GeneAnnotation entity¶
hippo entity create GeneAnnotation \
--source GENCODE \
--version 44 \
--genome-build "ref:GenomeBuild{name=GRCh38}" \
--release-date 2023-06-01 \
--gtf-uri "s3://lab-references/annotations/gencode.v44.primary_assembly.annotation.gtf.gz" \
--gene-count 61852
Sample entities¶
hippo entity create Sample \
--id DLPFC_001 \
--tissue "dorsolateral prefrontal cortex" \
--species "Homo sapiens" \
--library-type "bulk RNA-seq" \
--library-prep "TruSeq Stranded Total RNA"
hippo entity create Sample \
--id DLPFC_002 \
--tissue "dorsolateral prefrontal cortex" \
--species "Homo sapiens" \
--library-type "bulk RNA-seq" \
--library-prep "TruSeq Stranded Total RNA"

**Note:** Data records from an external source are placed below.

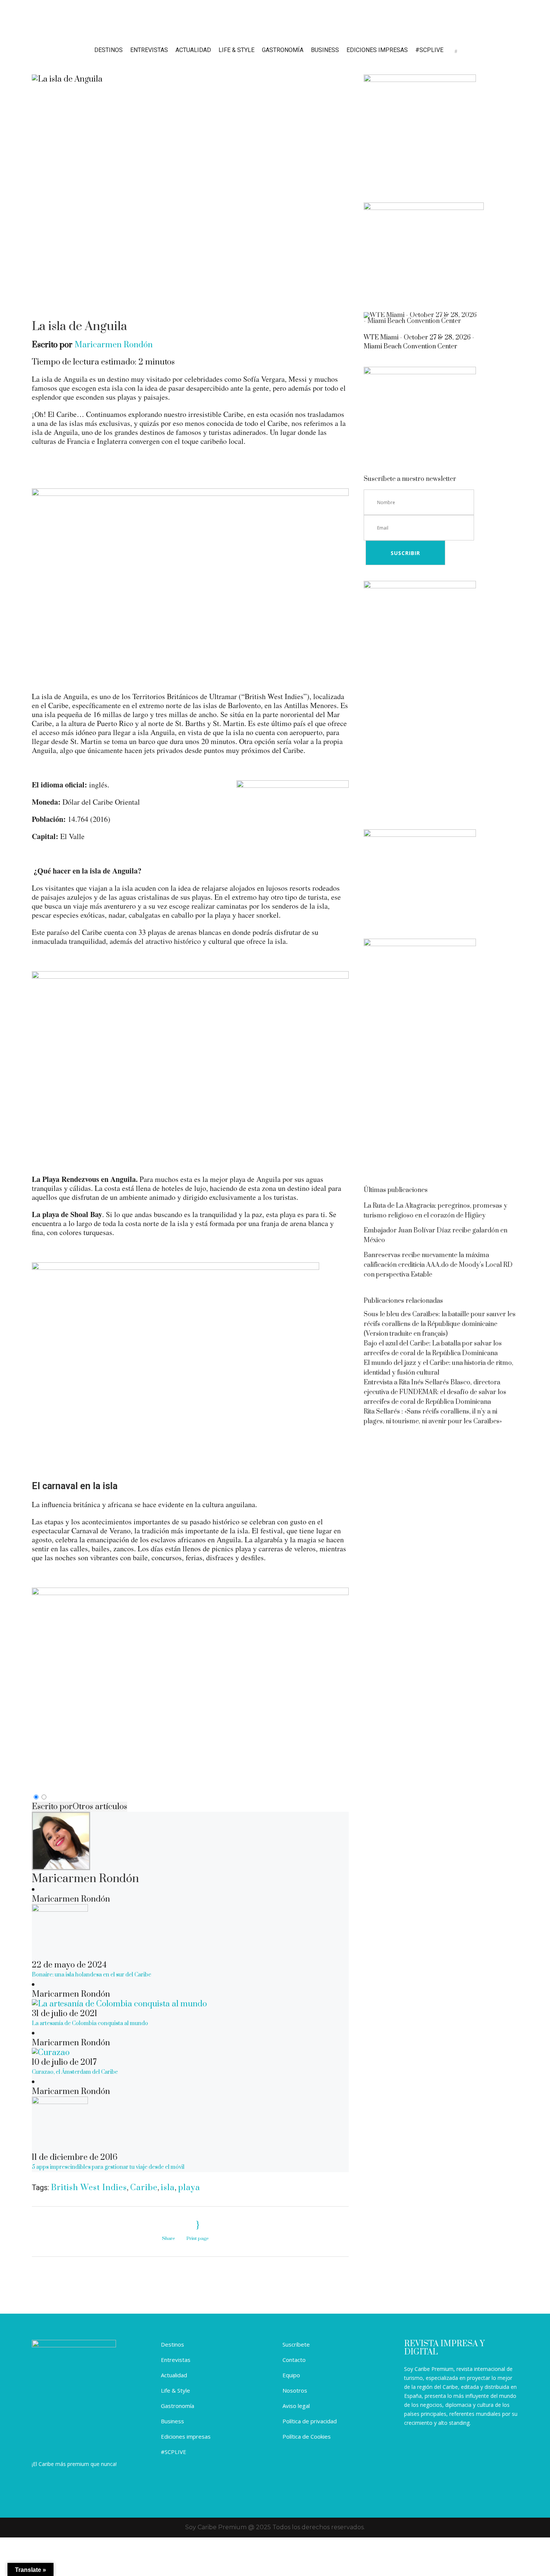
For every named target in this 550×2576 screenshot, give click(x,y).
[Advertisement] (441, 761)
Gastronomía (177, 2405)
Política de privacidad (309, 2421)
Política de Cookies (306, 2436)
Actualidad (174, 2375)
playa (189, 2188)
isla (168, 2188)
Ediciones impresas (186, 2436)
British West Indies (89, 2188)
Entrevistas (175, 2359)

hippo entity create Sample \
--id DLPFC_003 \
--tissue "dorsolateral prefrontal cortex" \
--species "Homo sapiens" \
--library-type "bulk RNA-seq" \
--library-prep "TruSeq Stranded Total RNA"
FastqFile entities (raw input data)¶
These represent the raw FASTQ files that already exist — Canon's starting point.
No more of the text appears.